▶ **TUGAS YANG DIMINTA 1**
Sajikan baris data target klik dari baris yang memuat "800x466 pixels. Task: Select" hingga baris terakhir data, termasuk kedua ujungnya, sebagai tabel Markdown berkolom "Nomor" dan "Isi Baris". Lewati baris kosong dan jangan sertakan gambar.
————
ESQNews.id - "Hai orang-orang yang beriman hendaklah kamu jadi orang-orang yang selalu menegakkan (kebenaran) karena Allah, menjadi saksi dengan adil. Dan janganlah sekali-kali kebencianmu terhadap sesuatu kaum, mendorong kamu untuk berlaku tidak adil. Berlaku adillah, karena adil itu lebih dekat kepada takwa. Dan bertakwalah kepada Allah, sesungguhnya Allah Maha Mengetahui apa yang kamu kerjakan.” (Q.S. Al-Maidah: 8).
Seberapa adilkah kita?
Dalam banyak kenyataan di kehidupan sekarang, adil menjadi sesuatu yang sangat langka. Yang paling sederhana, ketika melihat orang lain bersalah, justru diri ini bersikeras supaya keadilan ditegakkan setegak-tegaknya. Tanpa ampun. Bahkan, kerapkali tanpa memandang latar belakang dan motivasi yang mendorong terjadinya sebuah kesalahan. Begitu salah, dihukum. Tetapi, di sisi yang lain, ketika diri sendiri yang bersalah, banyak sekali alasan, pembelaan, bahkan mati-matian berusaha supaya kesalahan yang sudah diperbuat bisa dimaafkan. Atau paling tidak, diringankan dengan seringan-ringan hukuman. Demikian inilah, nafsu manusia.
————
▶ **TUGAS YANG DIMINTA 2**
Tulis ulang bacaan tentang sikap adil antara "Seberapa adilkah kita?" dan "inilah, nafsu manusia.", termasuk keduanya, dengan mengganti "kesalahan" menjadi "kekeliruan".

Data target klik
————
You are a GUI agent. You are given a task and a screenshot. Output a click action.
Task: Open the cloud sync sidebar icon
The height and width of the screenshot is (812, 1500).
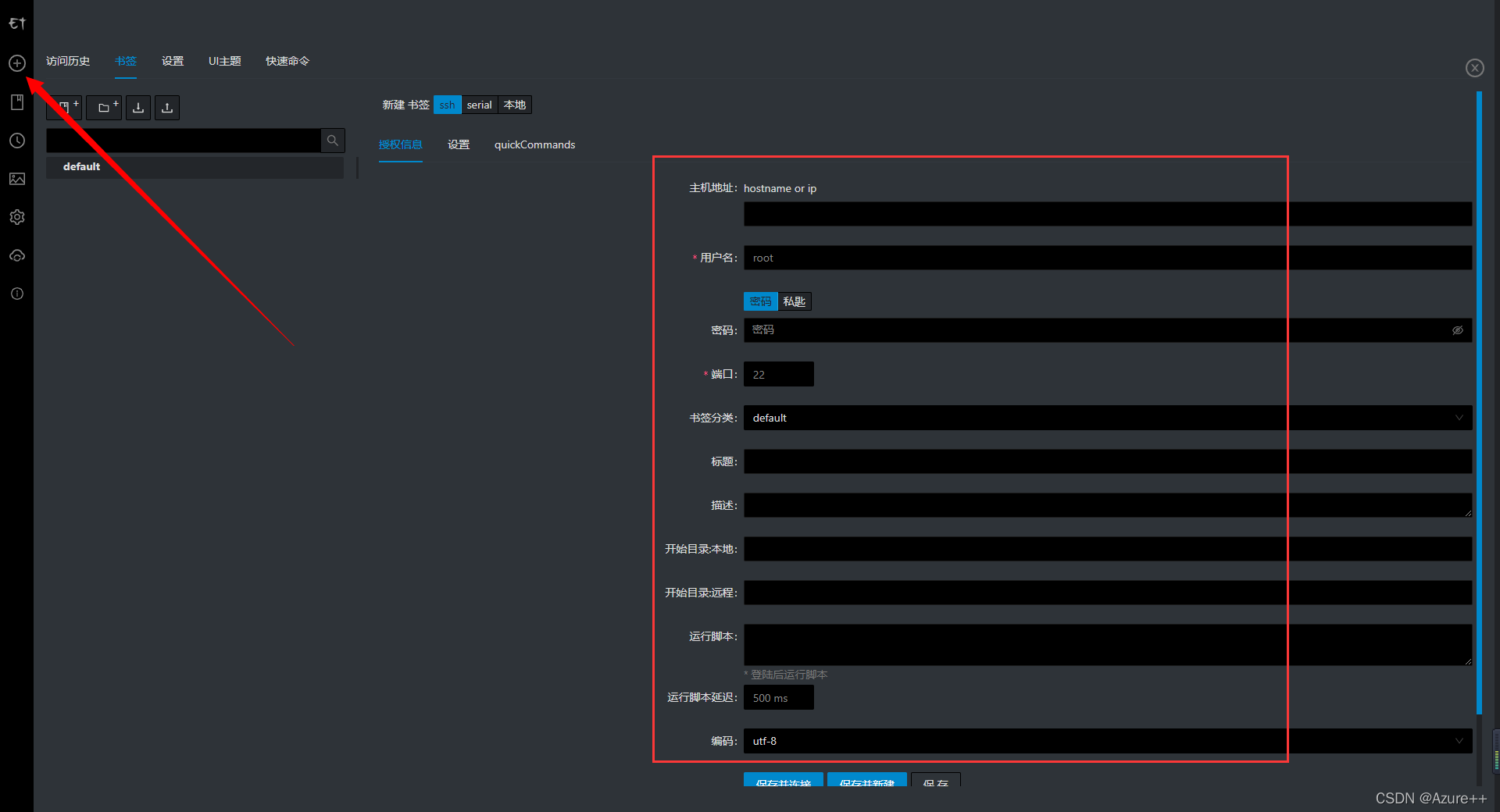[x=16, y=255]
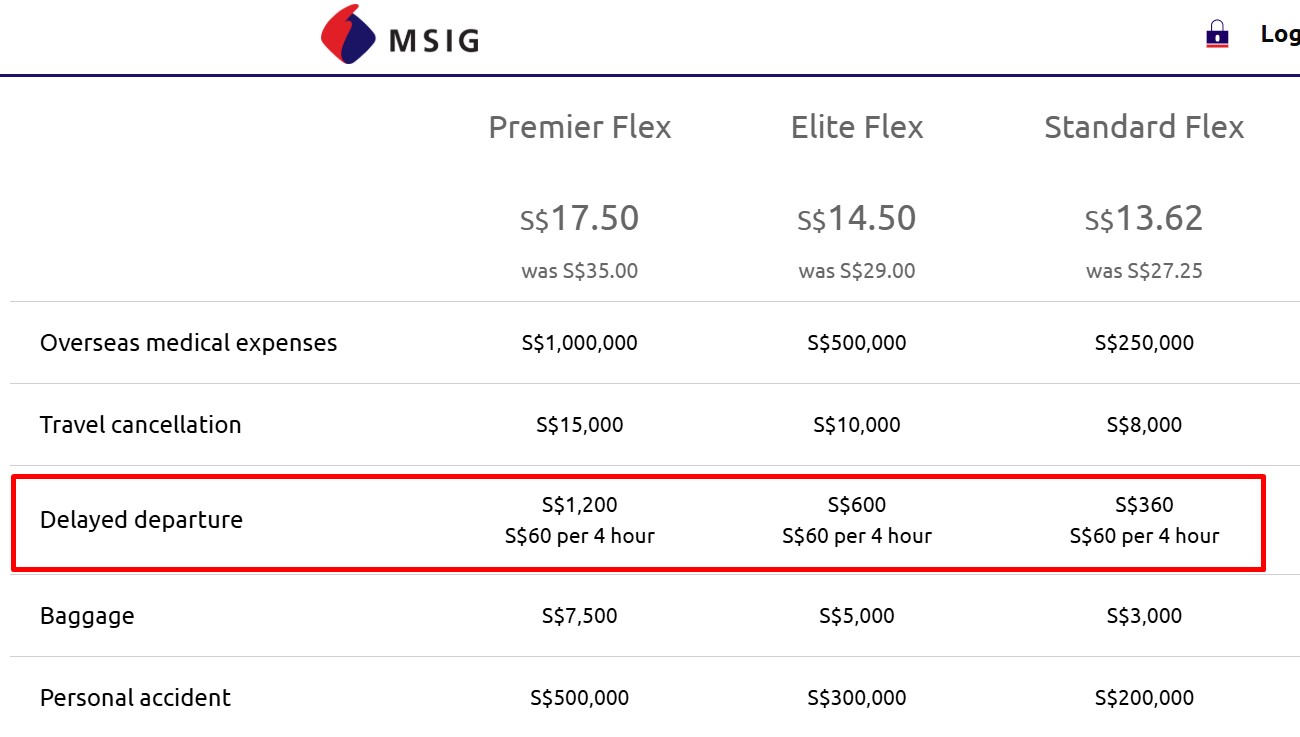1300x737 pixels.
Task: Click the was S$35.00 original price
Action: click(580, 271)
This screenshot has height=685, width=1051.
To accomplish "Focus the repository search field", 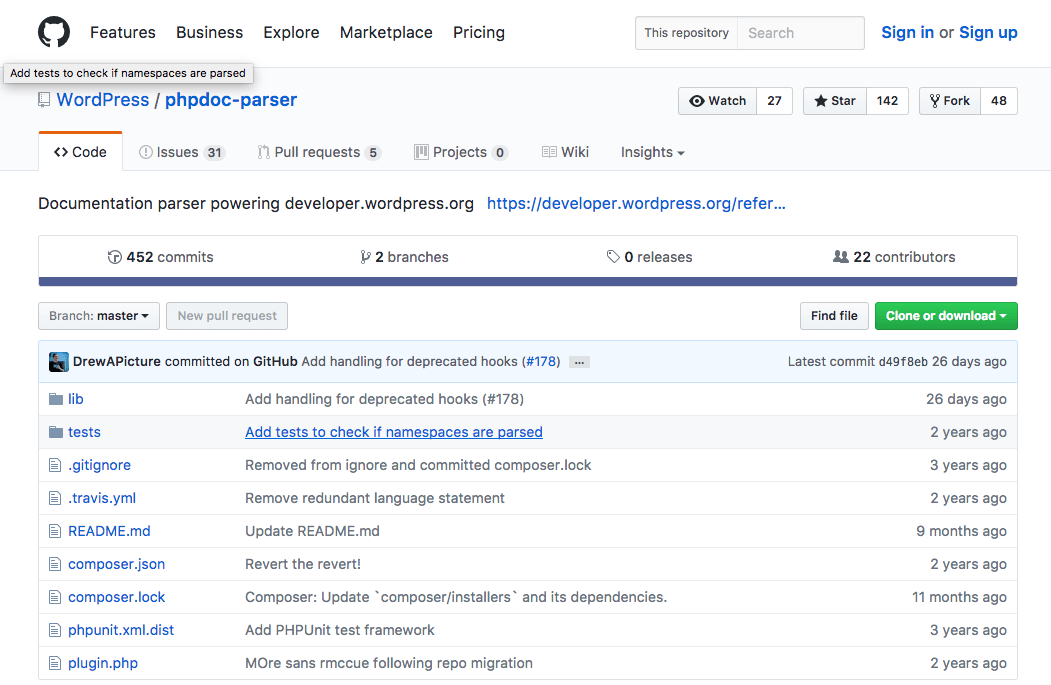I will (x=800, y=33).
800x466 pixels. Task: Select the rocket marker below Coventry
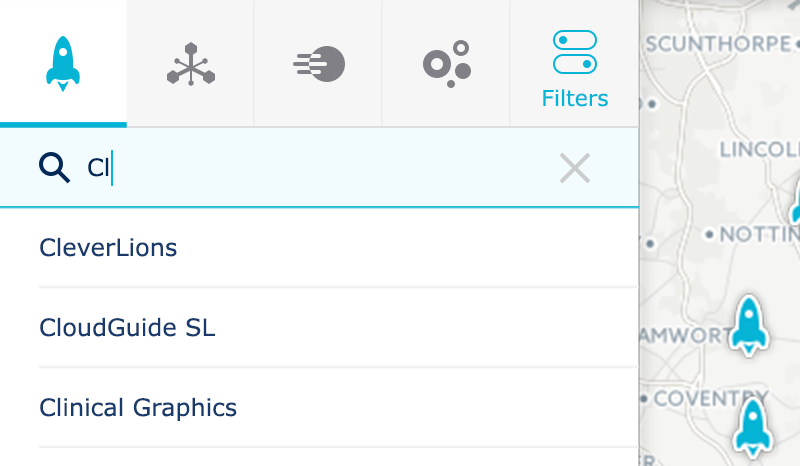coord(752,427)
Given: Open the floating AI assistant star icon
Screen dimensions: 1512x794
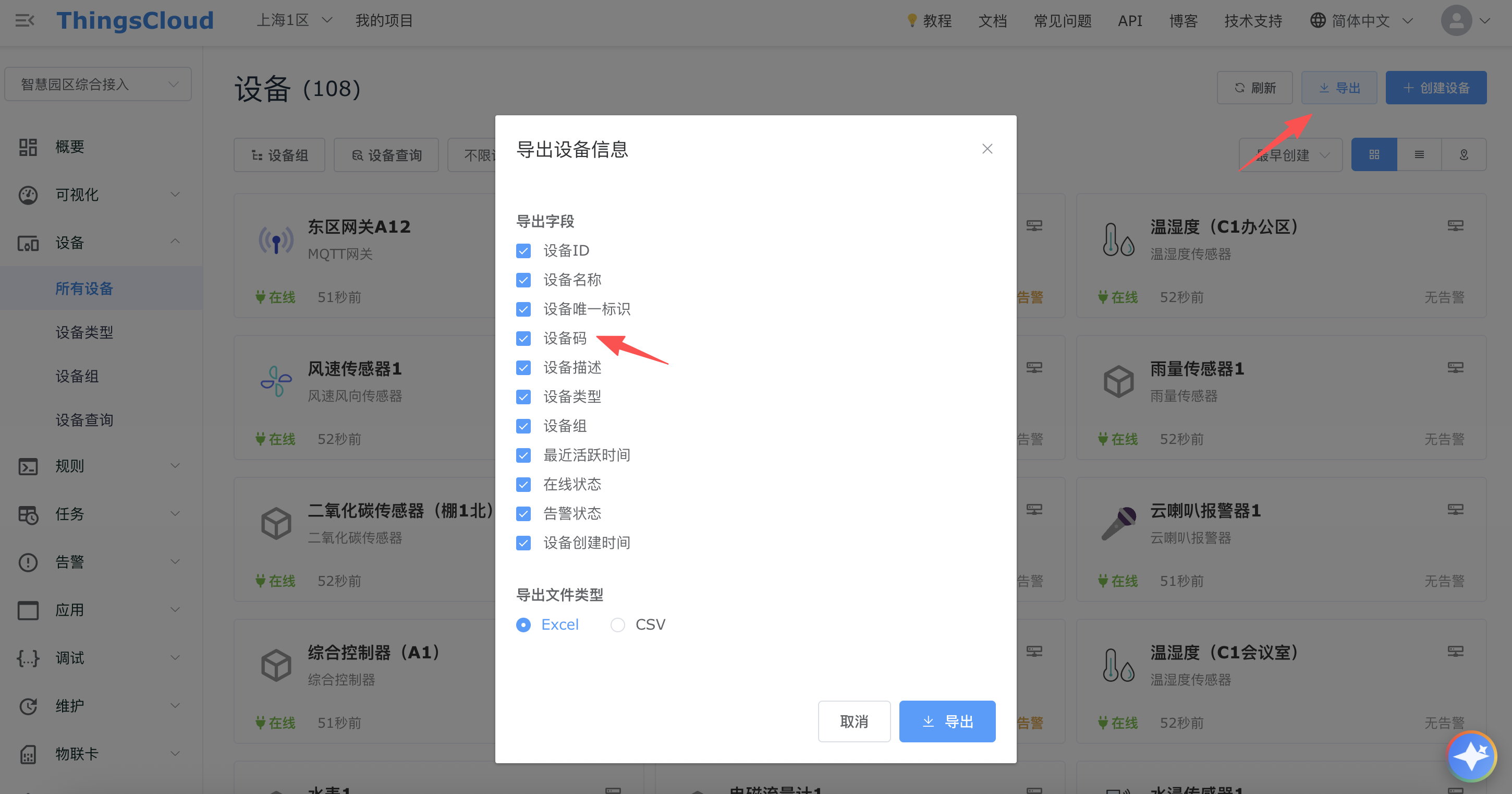Looking at the screenshot, I should (1471, 756).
————
▶ **SOLUSI MASALAH 1**
| Nomor | Isi Baris |
|---|---|
| 1 | 800x466 pixels. Task: Select the rocket marker below Coventry |
| 2 | coord(752,427) |
| 3 | Given: Open the floating AI assistant star icon |
| 4 | Screen dimensions: 1512x794 |
| 5 | Looking at the screenshot, I should (1471, 756). |

▶ **SOLUSI MASALAH 2**
Seberapa adilkah kita?
Dalam banyak kenyataan di kehidupan sekarang, adil menjadi sesuatu yang sangat langka. Yang paling sederhana, ketika melihat orang lain bersalah, justru diri ini bersikeras supaya keadilan ditegakkan setegak-tegaknya. Tanpa ampun. Bahkan, kerapkali tanpa memandang latar belakang dan motivasi yang mendorong terjadinya sebuah kekeliruan. Begitu salah, dihukum. Tetapi, di sisi yang lain, ketika diri sendiri yang bersalah, banyak sekali alasan, pembelaan, bahkan mati-matian berusaha supaya kekeliruan yang sudah diperbuat bisa dimaafkan. Atau paling tidak, diringankan dengan seringan-ringan hukuman. Demikian inilah, nafsu manusia.